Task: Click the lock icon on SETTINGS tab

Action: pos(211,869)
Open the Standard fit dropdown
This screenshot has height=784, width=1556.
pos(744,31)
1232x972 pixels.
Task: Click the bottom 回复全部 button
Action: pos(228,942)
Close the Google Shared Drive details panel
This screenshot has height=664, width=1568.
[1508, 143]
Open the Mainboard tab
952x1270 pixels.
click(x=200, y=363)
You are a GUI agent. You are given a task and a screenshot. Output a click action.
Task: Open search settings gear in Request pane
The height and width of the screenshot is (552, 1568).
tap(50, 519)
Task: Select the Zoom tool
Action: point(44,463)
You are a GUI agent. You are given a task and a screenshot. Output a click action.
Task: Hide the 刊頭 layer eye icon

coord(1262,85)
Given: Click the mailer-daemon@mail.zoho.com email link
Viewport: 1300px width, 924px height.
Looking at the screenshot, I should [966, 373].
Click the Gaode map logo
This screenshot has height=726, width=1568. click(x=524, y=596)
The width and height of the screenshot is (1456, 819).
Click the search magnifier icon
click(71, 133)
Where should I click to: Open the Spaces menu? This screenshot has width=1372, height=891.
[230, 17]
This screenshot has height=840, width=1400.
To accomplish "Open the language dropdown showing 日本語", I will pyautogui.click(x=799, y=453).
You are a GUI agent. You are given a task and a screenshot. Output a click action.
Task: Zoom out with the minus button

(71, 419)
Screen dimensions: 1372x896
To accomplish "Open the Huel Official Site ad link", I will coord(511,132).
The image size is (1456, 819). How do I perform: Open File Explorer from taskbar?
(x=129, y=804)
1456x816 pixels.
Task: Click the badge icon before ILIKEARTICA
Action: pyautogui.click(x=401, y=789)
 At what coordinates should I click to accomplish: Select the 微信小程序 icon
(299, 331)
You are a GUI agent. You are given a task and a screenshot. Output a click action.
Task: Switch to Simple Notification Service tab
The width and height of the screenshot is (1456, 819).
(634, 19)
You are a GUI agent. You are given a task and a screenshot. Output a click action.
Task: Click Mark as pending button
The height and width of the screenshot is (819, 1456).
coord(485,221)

============================================================

Work order
An exact repeat of the lines from the one containing "Click the Gaode map logo" through the final line above, both included, is the whole answer.

Reply to the task
Click the Gaode map logo
This screenshot has height=726, width=1568. click(x=524, y=596)
The width and height of the screenshot is (1456, 819).
Click the search magnifier icon
click(71, 133)
Where should I click to: Open the Spaces menu? This screenshot has width=1372, height=891.
[230, 17]
This screenshot has height=840, width=1400.
To accomplish "Open the language dropdown showing 日本語", I will pyautogui.click(x=799, y=453).
You are a GUI agent. You are given a task and a screenshot. Output a click action.
Task: Zoom out with the minus button

(71, 419)
Screen dimensions: 1372x896
To accomplish "Open the Huel Official Site ad link", I will coord(511,132).
The image size is (1456, 819). How do I perform: Open File Explorer from taskbar?
(x=129, y=804)
1456x816 pixels.
Task: Click the badge icon before ILIKEARTICA
Action: pyautogui.click(x=401, y=789)
 At what coordinates should I click to accomplish: Select the 微信小程序 icon
(299, 331)
You are a GUI agent. You are given a task and a screenshot. Output a click action.
Task: Switch to Simple Notification Service tab
The width and height of the screenshot is (1456, 819).
(634, 19)
You are a GUI agent. You are given a task and a screenshot. Output a click action.
Task: Click Mark as pending button
The height and width of the screenshot is (819, 1456).
coord(485,221)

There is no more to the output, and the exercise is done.